IRA vs. 401K What’s The Difference and Which is Better?

IRA vs. 401K What’s The Difference and Which is Better? December 19, 2011

So you’re thinking about saving for retirement?  Good idea.  According to the EBRI, almost half of baby boomers ages 56-62 are at risk of outliving their retirement savings.

But you already know that you need to save.  The question is how.  More specifically it’s this:  Should I use an IRA or 401k?

IRA vs. 401k – What’s the Difference?

When you’re talking about an IRA vs. a 401k, you need to realize first of all that both accounts are qualified retirement accounts according to the IRS.  This is important because if you ever want to rollover or transfer a retirement account in the future, it it’s crucial that you move it to a qualified retirement account.  Otherwise, you could be penalized and your money subject to taxes.

Now, onto the differences between an IRA and 401k

The most basic difference between an IRA and a 401k is that a 401k is tied to your employer while an IRA is individually managed.  Other differences can be broken down into four categories: contribution and limits, investments options, income limits, and early withdrawals.

Contribution and Limit Differences

401k – Contributions are pre-tax and will be taxed at time of distribution.  (Some plans also offer the ability to make a Roth contribution, simply meaning your contribution is taxed on the front end so that it (and the interest earned) grows and gets distributed tax-free.

401k contributions are made directly through your employer, generally through each paycheck.  Increasing or decreasing your contributions must be done through your employer.  401k contribution limits are set at $17,000 for 2012; employees over age 50 can contribute an additional $5,500 for the year.

IRA – Contributions are pre-tax and deductible.  Roth IRA contributions, however, are post-tax and eligible for tax-free distributions.  In order to make a contribution to an IRA, you must personally write a check or transfer funds to your IRA custodian.

For 2012, you can contribute $5,000 into an IRA; individuals over 50 can contribute $6,000.  The IRS allows you to save this much each year in an IRA and gives you until April 15 to make a contribution for the previous tax year.  This proves to be even more flexible than a 401k, which only allows you to make contributions through December 31 of each calendar year.

Investments Options

Most 401k plans have preset investment options for you to select.  It’s common to have mutual fund options as well as an employer stock option.  The downside to a 401k is that you are limited to invest with the funds available to you.

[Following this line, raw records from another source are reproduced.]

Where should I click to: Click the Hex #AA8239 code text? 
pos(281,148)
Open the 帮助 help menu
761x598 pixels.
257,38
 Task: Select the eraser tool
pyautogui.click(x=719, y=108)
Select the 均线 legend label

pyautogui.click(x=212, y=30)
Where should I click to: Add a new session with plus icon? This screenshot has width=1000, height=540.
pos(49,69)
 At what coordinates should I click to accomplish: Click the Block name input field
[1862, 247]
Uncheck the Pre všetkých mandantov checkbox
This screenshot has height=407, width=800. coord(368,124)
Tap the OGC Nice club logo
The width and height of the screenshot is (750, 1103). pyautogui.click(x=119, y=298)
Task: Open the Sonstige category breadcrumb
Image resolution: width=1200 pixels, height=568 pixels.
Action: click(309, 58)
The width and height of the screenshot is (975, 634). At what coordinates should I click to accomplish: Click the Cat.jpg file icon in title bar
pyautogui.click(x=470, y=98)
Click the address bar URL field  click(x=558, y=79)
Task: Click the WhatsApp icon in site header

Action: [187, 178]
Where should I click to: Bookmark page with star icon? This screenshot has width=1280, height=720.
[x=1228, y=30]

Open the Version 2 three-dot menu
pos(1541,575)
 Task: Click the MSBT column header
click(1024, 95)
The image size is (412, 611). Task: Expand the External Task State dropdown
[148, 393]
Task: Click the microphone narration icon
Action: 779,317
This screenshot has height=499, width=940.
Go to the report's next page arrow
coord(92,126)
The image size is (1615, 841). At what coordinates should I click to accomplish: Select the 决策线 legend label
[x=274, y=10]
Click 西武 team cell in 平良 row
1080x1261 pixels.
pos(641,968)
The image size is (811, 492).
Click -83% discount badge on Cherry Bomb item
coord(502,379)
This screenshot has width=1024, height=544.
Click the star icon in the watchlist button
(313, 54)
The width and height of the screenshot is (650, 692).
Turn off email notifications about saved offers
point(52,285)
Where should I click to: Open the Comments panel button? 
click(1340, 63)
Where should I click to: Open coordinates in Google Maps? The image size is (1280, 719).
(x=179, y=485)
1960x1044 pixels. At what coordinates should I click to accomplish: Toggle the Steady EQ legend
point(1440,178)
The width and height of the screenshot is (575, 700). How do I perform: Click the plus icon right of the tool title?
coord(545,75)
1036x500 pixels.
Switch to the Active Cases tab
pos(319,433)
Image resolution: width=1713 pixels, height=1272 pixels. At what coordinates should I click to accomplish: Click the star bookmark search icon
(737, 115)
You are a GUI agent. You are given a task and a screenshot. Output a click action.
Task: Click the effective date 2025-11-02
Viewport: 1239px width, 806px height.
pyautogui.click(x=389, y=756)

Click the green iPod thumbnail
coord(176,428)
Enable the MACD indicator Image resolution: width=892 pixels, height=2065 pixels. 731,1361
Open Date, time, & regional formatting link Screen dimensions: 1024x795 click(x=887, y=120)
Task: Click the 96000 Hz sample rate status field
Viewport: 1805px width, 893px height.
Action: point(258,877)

An IRA, however, can provide you with a wide variety of investment options.  While it can certainly lead to ‘choice paralysis,’ it’s good to have a variety of investment options.  For a more hands off approach to investing, brokerages like Betterment will provide index funds, giving you excellent diversification.

Income Limits

Most employees using a 401k plan won’t have any income limit restrictions.  There are rules regarding ‘highly compensated employees,’ so if you earn more than $110,000, check with your employer regarding your contribution maximums.

Individuals can max out an IRA regardless of income.  The question to ask your tax preparer is ‘how much is tax deductible.’  This will vary depending on your modified adjusted gross income (MAGI).  If you want to contribute to a Roth IRA, you must fall within certain income limits – $105,000 for single, $120,000 for married filing jointly.

Early Withdrawals

Both the 401k and IRA will have 10% penalties attached to a distribution if taken before age 59 ½.  The most important difference is the ability to even take an early distribution.

An IRA will allow you to take a distribution at any time for anything you want – but it’ll be considered taxable income and you’ll be penalized in the amount of 10% at your tax time.

If you have a 401k, you must separate from your employer before you can even think about taking a withdrawal.  Even if you’re ready to ‘eat’ the 10% penalty, you are restricted if you’re still employed by the employer sponsoring the retirement plan.

Similarities of IRAs and 401ks

While there are quite a few differences between IRAs and 401k accounts, there are similarities that should be noted.  As mentioned before, both accounts are qualified retirement accounts that can be rolled over or transferred to other qualified retirement accounts.  (Note: you cannot rollover a 401k until you have terminated employment, become disabled, or reached age 59 ½.)

Both IRAs and 401k accounts are subject to the RMD – required minimum distribution (Roth IRAs not included).  Once retirement account holders reach age 70 ½, they are required to withdraw a minimum amount from their retirement accounts.  This is based on life expectancy and is calculated on an annual basis.  The RMD calculations are based on the IRS RMD table.

Choosing between an IRA and 401k

If you are working for an employer that offers a 401k, you should almost always say yes to the account.  This is especially true if they offer a 401k match.  Don’t leave any money on the table by not opening a 401k and taking the match.

You can have your cake and eat it too by opening an IRA as well.  If you want to expand your investment options and have a little more flexibility, opening an IRA will give you just that.  Take advantage of any 401k matches first (it’s free money and an awesome return on your investment) and max out an IRA next.

Did this clarify your questions on the difference between IRAs and 401ks?  Do you use one or both for your retirement goals?